The book does not, alas, teach many vivid lessons. The narrative flow is also tripped up by some notable omissions and unpersuasive inclusions. When Ruiz was negotiating the GlobalFoundries spinoff, for instance, he needed to address certain licensing issues with IBM. The executive he dealt with there was Robert Moffat, who, as it happened, was then having an affair with femme fatale Danielle Chiesi, who was, in turn, leaking material inside information to Galleon hedge fund manager Raj Rajaratnam. (Moffat and Chiesi later pled guilty. Rajaratnam was convicted in 2011, and has appealed.) Ruiz was never charged with wrongdoing, but the government’s sentencing memorandum for Chiesi alleged that she also obtained inside information from Ruiz. Ruiz mentions none of this in the book. (In an interview he says, “The association of my name in the media with that was a terribly unfair thing to do … There was never an allegation of wrongdoing made against me by any authority, and I believe that I always acted in good faith and in the best interests of AMD. But I got dragged into a media frenzy.”
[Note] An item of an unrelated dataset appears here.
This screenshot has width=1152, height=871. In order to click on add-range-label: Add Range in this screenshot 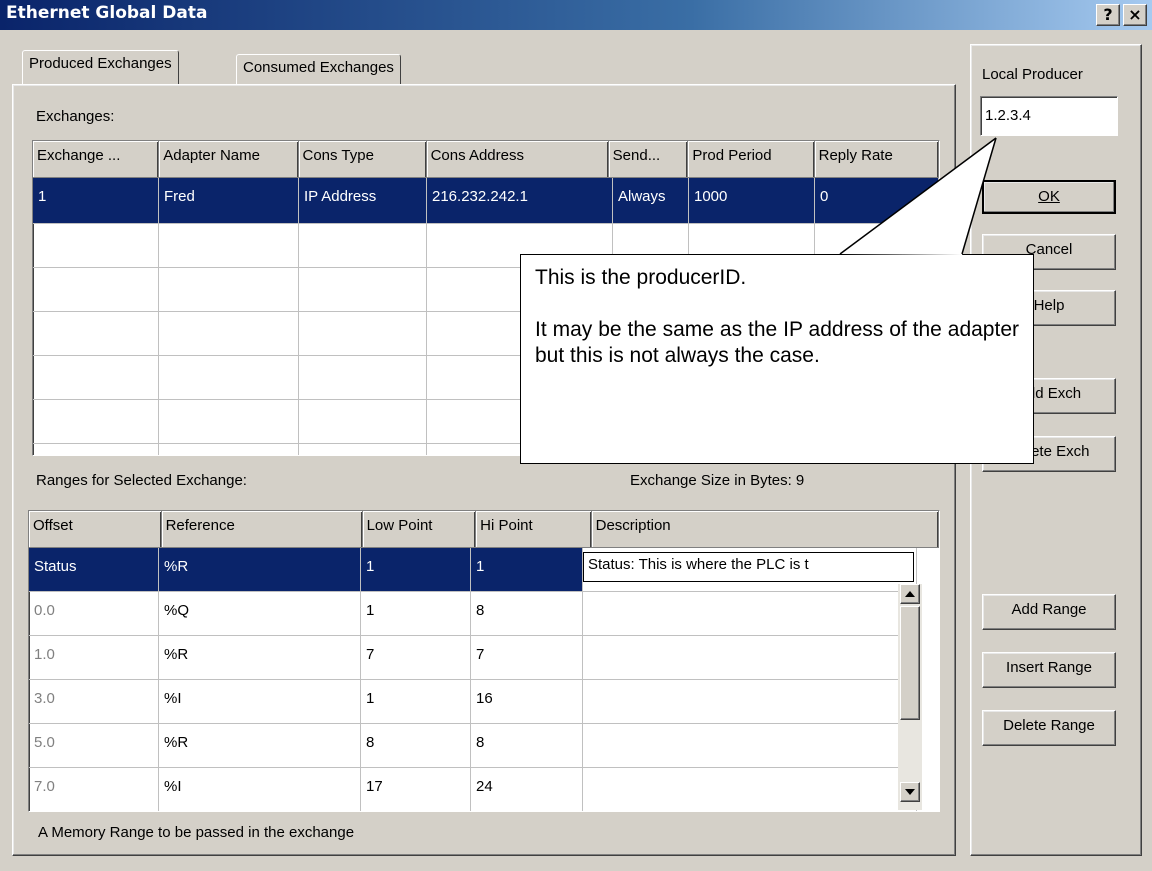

The description of Ruiz’s departure from AMD is also unsatisfying. During the summer of 2008, with negotiations over the foundry spinoff stalled, Giuliano Meroni, AMD’s then president for Europe, Middle East, and Africa, told Ruiz that the Abu Dhabi investors “are worried that once we do this deal, you will leave them, and they will be on their own.” Meroni then suggested, as Ruiz recounts it, “If you tell them that you’ll go with them — you’ll join the new foundry company — that will end their worries.” Ruiz saw that Meroni was right, offered to go to GlobalFoundries to ensure that the deal went through, and thereby saved AMD from a possible bankruptcy filing, Ruiz writes.
In July 2008, when AMD announced its seventh consecutive quarterly loss, it also announced that Ruiz would step down as CEO, though he remained as AMD chairman. The impending Abu Dhabi deal would not become public till March 2009. Accordingly, the press wrote — unfairly in Ruiz’s view — that AMD had “ousted” Ruiz as CEO, Ruiz recounts, when “the reality was something much more cooperative, complex, and premeditated.” He suppressed “the urge to publicly fight back,” he writes, remembering his father’s advice: “If you argue with a fool, no one will know who the fool is.”
Still, the reader wonders why having Ruiz become GlobalFoundries’s nonexecutive chairman was so pivotal to the Abu Dhabi investors’ willingness to go forward. Ruiz stayed there only eight months. His departure from that company is also omitted from the book. (In an interview Ruiz says, “My work there was completed.”) So had Ruiz’s departure from AMD really been the selfless act that cinched the deal that saved AMD from bankruptcy? Or had Meroni just found a diplomatic way to finesse Ruiz’s ouster in a way that preserved Ruiz’s pride?